Tuesday 22nd October 2024

This ancient Maya city in Yucatán, Mexico is called Uxmal. Macduff Everton (Member 47,306) photographed the site for a book by scholars of Maya culture Linda Schele and Peter Mathews. Macduff spotted this sky of Cumulus over the Northern Building, which has lattices of flower motifs carved onto it and, according to Linda and Peter, motifs that relate to the sky. Squared-off S-shaped symbols (see inset drawing to the left) intersperse the flower lattices, and these are associated with the Mayan word muyal, meaning ‘cloud’. The decorations of the Northern Building appear also to contain a celestial play on words. Spaced out around the structure, in between the flower and cloud symbols, are undulating snakes (see inset drawing to the right). The Mayan word for ‘snake’ is kan, which sounds almost identical to their word for ‘sky’, ka’an. Snakes and cloud symbols therefore suggest a ‘cloudy sky’. For this reason, Linda and Peter argue that the Northern Building was decorated as a flower house in the clouds.
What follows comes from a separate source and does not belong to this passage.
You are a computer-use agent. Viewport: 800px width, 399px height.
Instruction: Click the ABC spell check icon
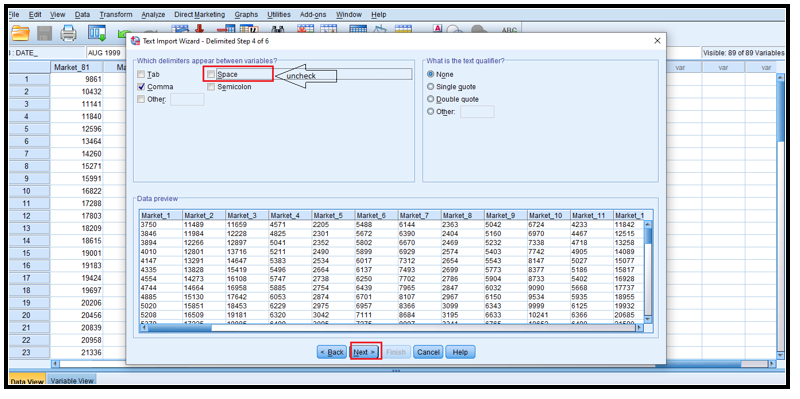[x=509, y=31]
Having spent many years studying and documenting Mayan culture, Macduff well knows that the hot tropical climate of Yucatán often gives rise to sky gardens that bloom with Cumulus clouds, which are part and parcel of the life of the Maya, both ancient and contemporary.

Macduff’s photograph and these inset drawings are published in The Code of Kings by Linda Schele and Peter Mathews.